Genome sequencing to improve treatment of cancer of unknown primary
Based at the University of Melbourne Centre for Cancer Research, Dr Richard Tothill’s Rare Disease Oncogenomics Laboratory is exploring sequencing the entire genome of a cancer in the hope of revealing a mutation signature to determine its origin and improve treatment.
As reported by the ABC, cancer of unknown primary (CUP) — where the primary site and biological identity of an advanced cancer cannot be found — is the fourteenth most common cancer diagnosis in Australia, and the sixth most common cause of cancer death. It claimed the lives of 2,554 Australians in 2016, and according to a report from the Australian Institute of Health and Welfare, that number was set to increase to 2,835 deaths by the end of 2018.
Dr Tothill spoke to the ABC, noting that sometimes even the genetic signature (oncogene) of cancer doesn’t always help to identify CUP.
"Using the example of BRAF [oncogene], that's a very frequently mutated gene in melanoma but also in many colorectal cancers and a range of other diseases," Dr Tothill said.
While there are chemotherapy drugs that target BRAF-mutant melanoma, those drugs unfortunately don't work for BRAF-mutant colorectal cancer.
Dr Tothill and colleagues are looking at sequencing the entire genome of a cancer, not hunting for just some of the 100 or so known oncogenes. One hope is this might reveal what Dr Tothill calls a mutation signature.
"It's like DNA scarring resulting from exposure to a carcinogen or perhaps radiation, like UV, plus how the cells are repairing the DNA," he said.

=== THE DATA ===

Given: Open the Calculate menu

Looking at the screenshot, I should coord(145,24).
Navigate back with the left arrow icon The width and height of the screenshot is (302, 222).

=== REQUIRED TASKS ===
A) According to the article on cancer of unknown primary, how many Australians died of it in 2016?
B) Set down, word for word, the part of the article on cancer of unknown primary from "Dr Tothill spoke" up to and including "a mutation signature.".
Answer using only the article on cancer of unknown primary.

=== EXPECTED OUTPUTS ===
A) 2,554

B)
Dr Tothill spoke to the ABC, noting that sometimes even the genetic signature (oncogene) of cancer doesn’t always help to identify CUP.
"Using the example of BRAF [oncogene], that's a very frequently mutated gene in melanoma but also in many colorectal cancers and a range of other diseases," Dr Tothill said.
While there are chemotherapy drugs that target BRAF-mutant melanoma, those drugs unfortunately don't work for BRAF-mutant colorectal cancer.
Dr Tothill and colleagues are looking at sequencing the entire genome of a cancer, not hunting for just some of the 100 or so known oncogenes. One hope is this might reveal what Dr Tothill calls a mutation signature.